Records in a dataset
___
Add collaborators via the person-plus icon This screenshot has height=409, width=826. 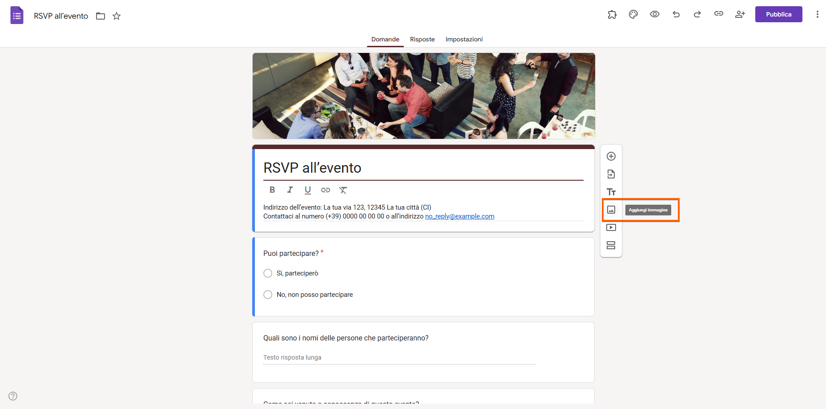point(740,14)
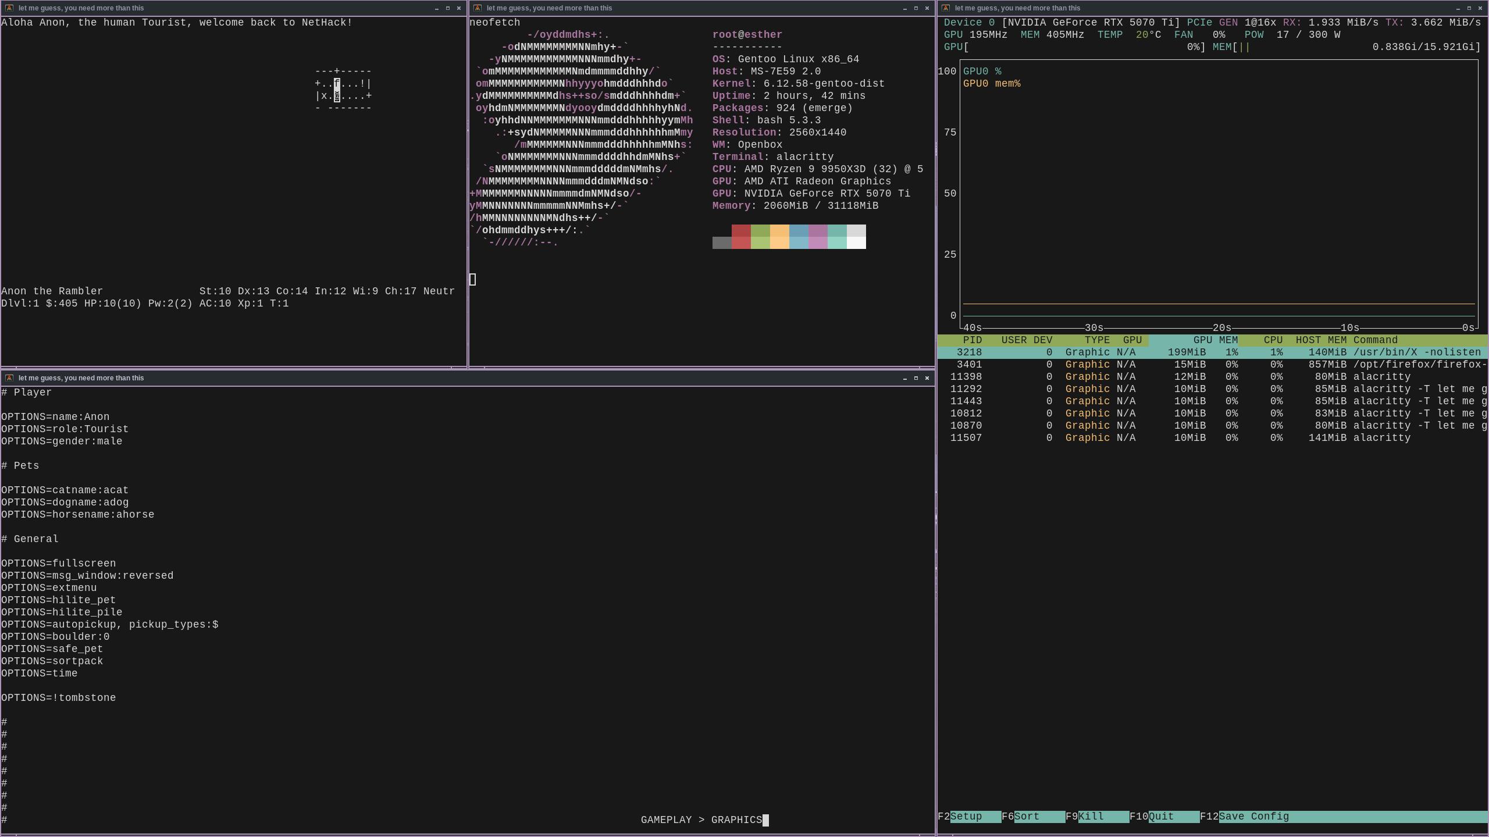Click F10 Quit in nvtop footer
Viewport: 1489px width, 837px height.
point(1161,817)
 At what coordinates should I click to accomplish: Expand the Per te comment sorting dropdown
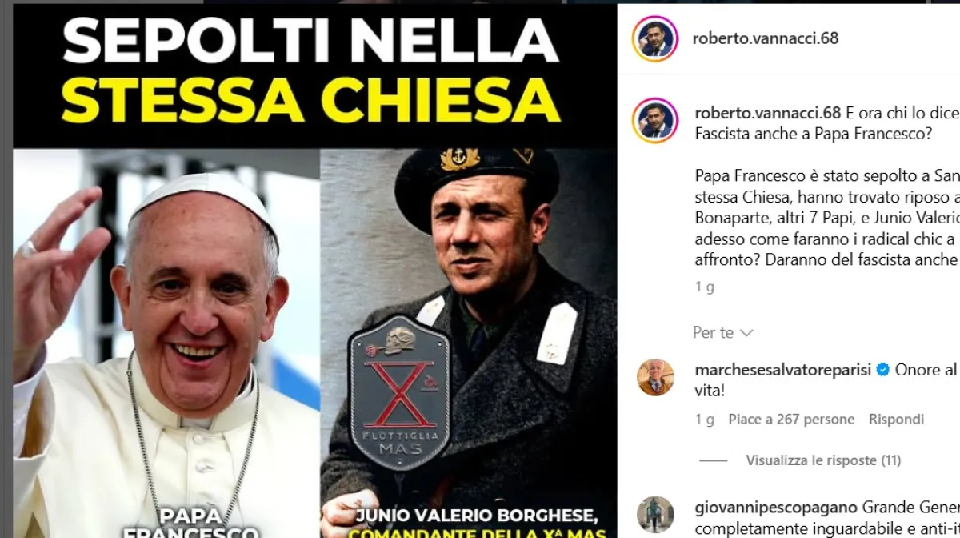pos(723,332)
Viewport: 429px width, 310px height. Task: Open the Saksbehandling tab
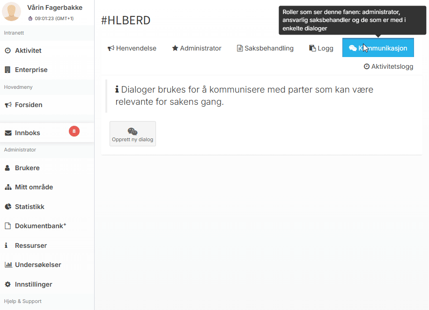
___
Exercise prompt - Reproduce the listing starting with the line that contains "At what coordinates" and going on through the end of the listing, but replace "dropdown" with "menu" and keep everything else the same. Omit the pictures.

Solution for this problem -
 At what coordinates should I click to accomplish: Expand the Per te comment sorting menu
pos(723,332)
Viewport: 429px width, 310px height. Task: Open the Saksbehandling tab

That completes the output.